32Deux catégories font partie de la dimension centrée sur la tâche : la catégorie cognitive et la catégorie affective/motivationnelle. Premièrement, la catégorie cognitive comprend les propos qui englobent tout ce qui concerne la tâche d'écriture. Précisons que ces caractéristiques diffèrent pour la planification et la révision. En ce qui concerne la planification, la catégorie cognitive a trait aux commentaires et aux suggestions des élèves par rapport au texte. Relativement à la révision, la catégorie cognitive est divisée en trois : les propos sur la tâche, le texte et le processus de correction (ce qu'il faut faire, commentaires sur le texte en général…), les propos sur le fond du texte (contenu, clarté…) et les propos sur la forme du texte (orthographe, grammaire, ponctuation, structure des phrases…). La catégorie cognitive comprend aussi une sous-catégorie intégrée à la phase de révision, centrée sur les modifications que les élèves ont apportées à leurs textes à la suite des phases de planification et de révision (à savoir si les suggestions proposées ont été prises en compte par les élèves scripteurs ou non). Cette sous-catégorie permet de répondre au troisième objectif, qui est de mettre en lien les interactions et les productions écrites. Deuxièmement, la catégorie affective/motivationnelle prend en compte les encouragements, les initiatives, les remerciements et les commentaires associés à l'enthousiasme des participants par rapport à la tâche. Enfin, une seule catégorie est intégrée à la dimension hors-tâche. Il s'agit de la catégorie sociale/émotive, qui comprend les salutations et les propos personnels, qui n'ont aucun lien avec la tâche d'écriture.

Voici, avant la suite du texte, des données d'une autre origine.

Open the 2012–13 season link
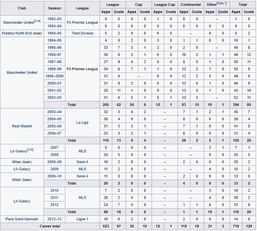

33Précisons qu'une interaction correspond à l'envoi d'un message par clavardage. Dans le but d'analyser des interactions, le nombre moyen d'interactions par élève scripteur et par élève soutien a été calculé pour les phases de planification et de révision (Jarlégan et al., 2010 ; Lavoie, Lévesque & Marin, 2011). De plus, à la suite du classement des interactions, un accord inter-juge a aussi été réalisé afin de s'assurer de sa justesse. Cet accord a porté sur les interactions de planification de deux dyades (une dyade de chaque niveau) et sur les interactions de révision de deux autres dyades (une de chaque niveau également), ce qui représente 20% de l'échantillon. L'accord est de 93.5%. Finalement, dans l'intention de mettre en lien les interactions et les productions écrites, le nombre de suggestions amenées par chaque élève soutien a été calculé, ainsi que le nombre, parmi celles-ci, de suggestions qui ont été transférées par les élèves scripteurs dans leurs productions écrites (Blain & Lafontaine, 2010).
34Le premier objectif était d'analyser les deux productions écrites, soit celle rédigée individuellement à l'ordinateur et celle écrite en collaboration avec le clavardage. Cette analyse a mis en évidence que les élèves de première secondaire ont légèrement mieux performé au texte rédigé en collaboration avec le clavardage (+ 3.21%) (Tableau 3). Sur le plan de l'adaptation à la situation d'écriture, les jeunes ont mieux réussi en contexte de clavardage (+ 9.08%), c'est-à-dire qu'ils ont davantage respecté les consignes d'écriture (titre, deux arguments, conclusion…). Il en est de même pour l'orthographe grammaticale (+ 3.75%), où la proportion d'erreurs d'orthographe grammaticale était moins élevée en situation de clavardage. Il semble donc que, grâce au clavardage, ces jeunes performent mieux à ces critères. Aux autres critères, les sujets ont aussi bien performé dans un contexte que dans un autre, ce qui explique qu'ils ne figurent pas dans le tableau 3 ci-dessous.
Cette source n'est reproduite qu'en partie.